While the chicken cooks, place the small onions in a spacious bowl and cover with boiling water. Leave for a couple of minutes, drain and then trim and peel; this makes the job quick and almost fume-free. Wipe the mushrooms to remove any dirt. Trim and scrub or scrape the carrots.
Melt the butter in a lidded pan that can accommodate the onions in a single layer. Stir in the onions and cook, covered, over a very low heat, shaking the pan occasionally, for about 30 minutes until tender to the point of a knife and hardly coloured.
Scoop the onions out of the pan to a plate.

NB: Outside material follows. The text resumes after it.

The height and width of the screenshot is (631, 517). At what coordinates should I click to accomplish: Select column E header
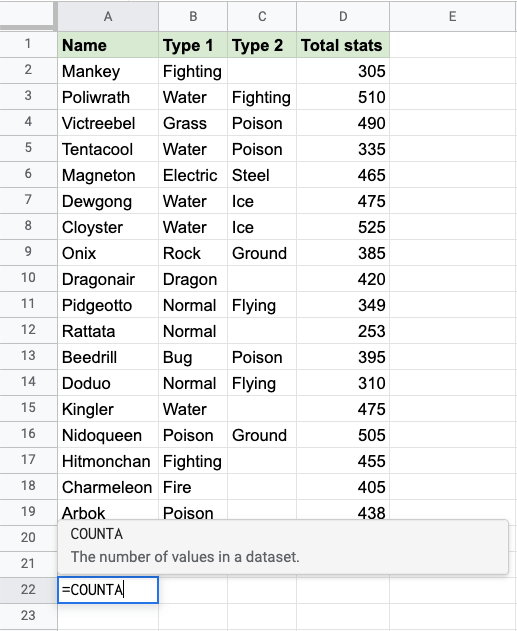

Return the pan to a high heat, add the mushrooms and toss briefly until damp looking but before they weep. Scoop on to the onion plate. Add the carrots to the pan and stir-fry in the buttery juices for a few minutes.
About an hour before you are ready to serve the coq au vin, lift off the greaseproof paper (watch out for a condensation puddle). Reheat gently and when the surface is rippling, discard the herb bundle and add the carrots, onions and mushrooms, stirring to submerge. Cook for 30 minutes.
If liked — I do — carefully transfer the coq au vin to a shallow serving bowl-cum-platter so that you can admire your work. Serving will also be easier. Garnish with chopped parsley leaves and crisp bacon.